El presidente saliente Gustavo Petro se refirió públicamente al entonces candidato presidencial Abelardo de la Espriella en un tono de desafío. Según reportó Revista Semana, Petro sostuvo que De La Espriella “se asustó” y que todavía está esperando las pruebas de las irregularidades contra su Gobierno que el candidato habría anunciado en su campaña.
En el extracto citado por la fuente, Petro agregó que “nunca amenazaría a la oposición”, una declaración que buscó marcar distancia frente a eventuales señalamientos de presión política. La frase se produjo en un contexto de alta polarización, a pocas semanas del cambio de mando presidencial en Colombia.

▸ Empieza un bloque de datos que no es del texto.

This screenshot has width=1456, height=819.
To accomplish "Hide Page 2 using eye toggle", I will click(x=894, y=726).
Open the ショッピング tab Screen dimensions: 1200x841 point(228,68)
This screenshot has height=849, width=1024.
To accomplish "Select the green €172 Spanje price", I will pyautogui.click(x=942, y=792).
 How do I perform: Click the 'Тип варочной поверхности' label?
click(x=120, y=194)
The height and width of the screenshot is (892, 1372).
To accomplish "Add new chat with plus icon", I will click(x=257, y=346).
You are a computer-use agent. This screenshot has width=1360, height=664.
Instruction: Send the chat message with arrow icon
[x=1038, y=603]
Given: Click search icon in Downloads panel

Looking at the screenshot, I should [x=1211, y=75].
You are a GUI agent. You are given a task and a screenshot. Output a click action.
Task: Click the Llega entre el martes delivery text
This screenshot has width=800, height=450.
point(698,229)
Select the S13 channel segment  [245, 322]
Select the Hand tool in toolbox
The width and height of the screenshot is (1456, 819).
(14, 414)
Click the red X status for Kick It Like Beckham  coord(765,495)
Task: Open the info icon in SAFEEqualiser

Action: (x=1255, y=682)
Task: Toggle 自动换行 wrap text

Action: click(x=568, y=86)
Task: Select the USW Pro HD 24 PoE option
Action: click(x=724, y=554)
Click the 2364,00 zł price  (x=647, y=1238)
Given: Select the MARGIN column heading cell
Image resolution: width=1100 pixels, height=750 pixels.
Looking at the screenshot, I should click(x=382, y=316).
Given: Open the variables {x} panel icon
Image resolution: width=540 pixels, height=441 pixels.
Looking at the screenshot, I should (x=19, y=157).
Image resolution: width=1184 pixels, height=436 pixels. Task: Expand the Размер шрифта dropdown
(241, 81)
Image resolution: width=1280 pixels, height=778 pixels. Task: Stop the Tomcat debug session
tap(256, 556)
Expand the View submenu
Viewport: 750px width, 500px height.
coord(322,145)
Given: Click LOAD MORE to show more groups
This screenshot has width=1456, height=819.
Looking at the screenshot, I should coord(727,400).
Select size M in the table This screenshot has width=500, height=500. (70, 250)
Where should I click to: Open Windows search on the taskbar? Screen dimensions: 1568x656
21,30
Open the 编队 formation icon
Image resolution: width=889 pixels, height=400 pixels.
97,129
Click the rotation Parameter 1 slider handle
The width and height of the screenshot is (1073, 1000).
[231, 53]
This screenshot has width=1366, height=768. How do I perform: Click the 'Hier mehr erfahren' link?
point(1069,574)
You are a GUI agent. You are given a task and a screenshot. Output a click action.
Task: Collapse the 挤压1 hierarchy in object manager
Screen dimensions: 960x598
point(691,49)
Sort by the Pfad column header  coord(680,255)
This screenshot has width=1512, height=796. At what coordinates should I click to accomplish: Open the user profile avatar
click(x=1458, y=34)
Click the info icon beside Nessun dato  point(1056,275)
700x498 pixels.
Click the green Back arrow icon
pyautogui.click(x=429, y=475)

El intercambio se inscribe en la recta final de la campaña hacia la Presidencia. De La Espriella, abogado penalista y figura cercana a sectores de opinión conservadores, había construido parte de su discurso sobre la denuncia de presuntas irregularidades cometidas durante la administración Petro. Según la nota, esas denuncias fueron el detonante del reciente cruce verbal.
Petro, por su parte, ha reiterado en múltiples escenarios que su Gobierno no actuó al margen de la ley. El reto lanzado a De La Espriella apunta a que el entonces candidato presente, de manera pública y verificable, la documentación que respalde sus afirmaciones, algo que, según el extracto, no habría ocurrido hasta el momento de la publicación.
Para la ciudadanía, el episodio reabre el debate sobre la transparencia en el manejo de recursos públicos y la rendición de cuentas durante los últimos cuatro años. Organismos de control como la Contraloría y la Procuraduría han sido escenario de investigaciones abiertas por distintos hechos, aunque los detalles específicos que el candidato habría mencionado no aparecen precisados en la nota de Revista Semana.
En el plano político, el cruce deja ver que la transición de mando no se dará en un ambiente de reconciliación. La campaña de De La Espriella se apoyó en un discurso de ruptura frente al Gobierno saliente, mientras que Petro eligió mantener la ofensiva pública hasta el último tramo de su mandato.
La fuente no precisa si el equipo de De La Espriella respondió al reto de Petro antes de la publicación de la nota. Tampoco detalla la naturaleza exacta de las “irregularidades” denunciadas, por lo que el intercambio queda, por ahora, en el terreno de las declaraciones cruzadas sin que se conozcan documentos públicos que las respalden o las descarten.
Queda por ver si, una vez posesionado como presidente, Abelardo de la Espriella presenta esas pruebas ante la opinión pública o ante los organismos competentes, o si el caso se diluye en el inicio de la nueva administración. El episodio marca, en todo caso, el tono de la relación entre el Gobierno entrante y el saliente.